## Material
____

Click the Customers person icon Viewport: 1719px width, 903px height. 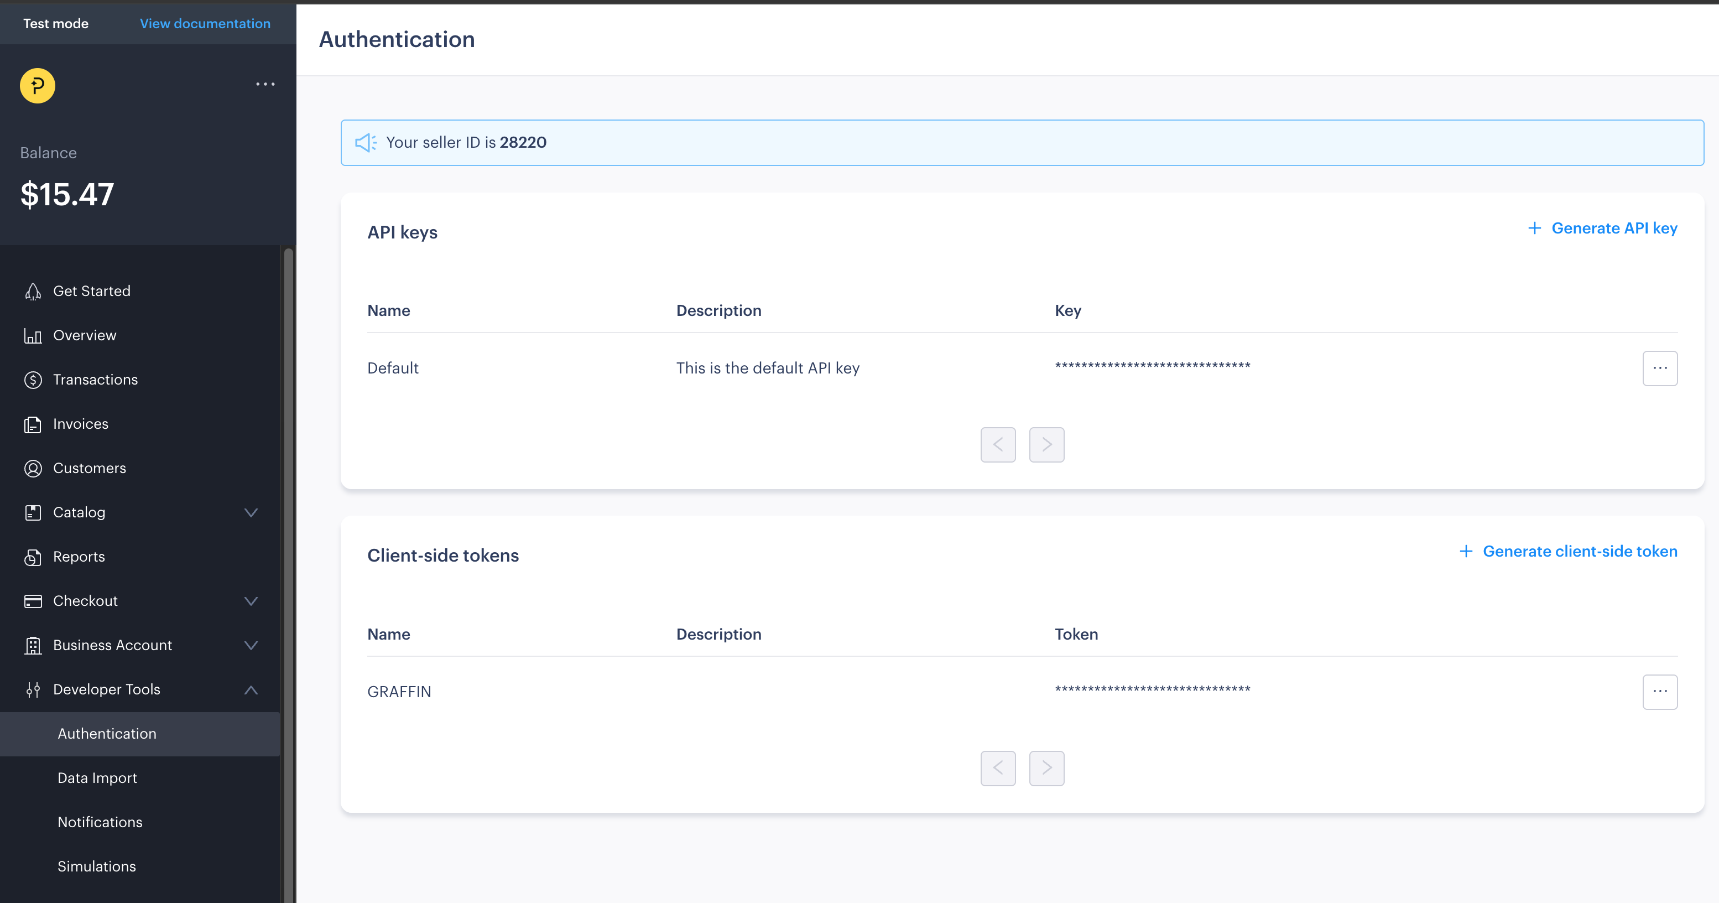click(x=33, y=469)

____

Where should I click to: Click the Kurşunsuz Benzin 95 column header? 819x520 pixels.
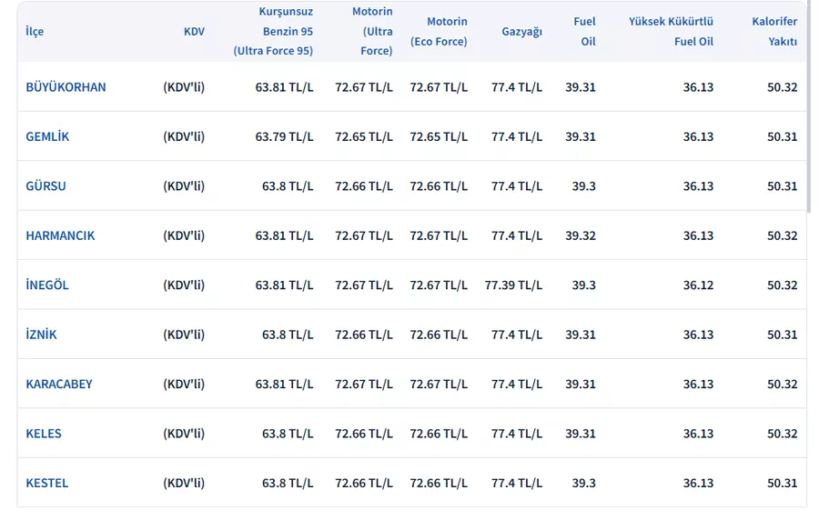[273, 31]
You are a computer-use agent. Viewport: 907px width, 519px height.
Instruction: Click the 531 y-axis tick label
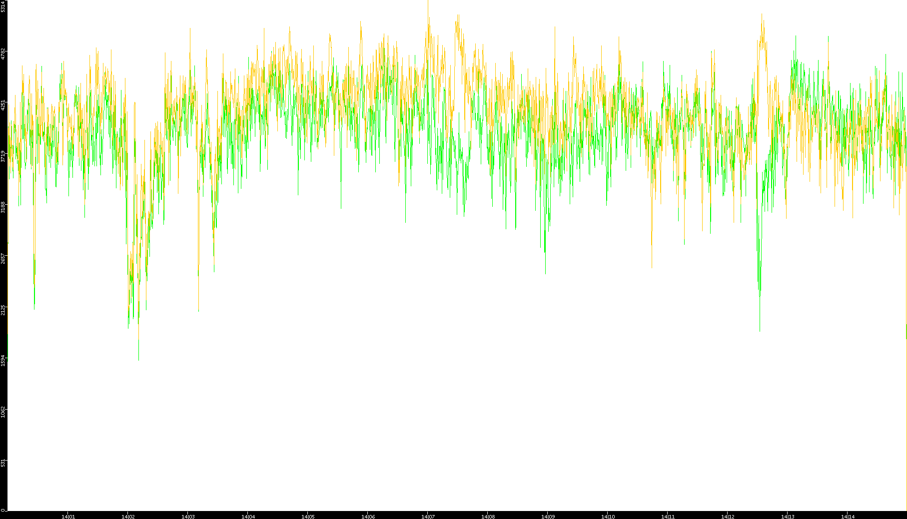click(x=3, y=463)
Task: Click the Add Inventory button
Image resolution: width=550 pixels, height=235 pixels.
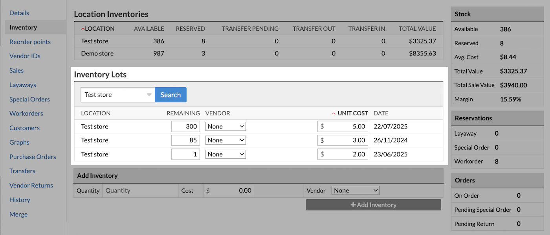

____

## Task directions
Return the lines of the data verbatim, starting at the line containing "You are a computer-use" and ending at the line containing "Image resolution: width=550", and leave the pictures out.

## Written response
You are a computer-use agent. Viewport: 907px width, 519px height.
Instruction: Click the 531 y-axis tick label
click(x=3, y=463)
Task: Click the Add Inventory button
Image resolution: width=550 pixels, height=235 pixels.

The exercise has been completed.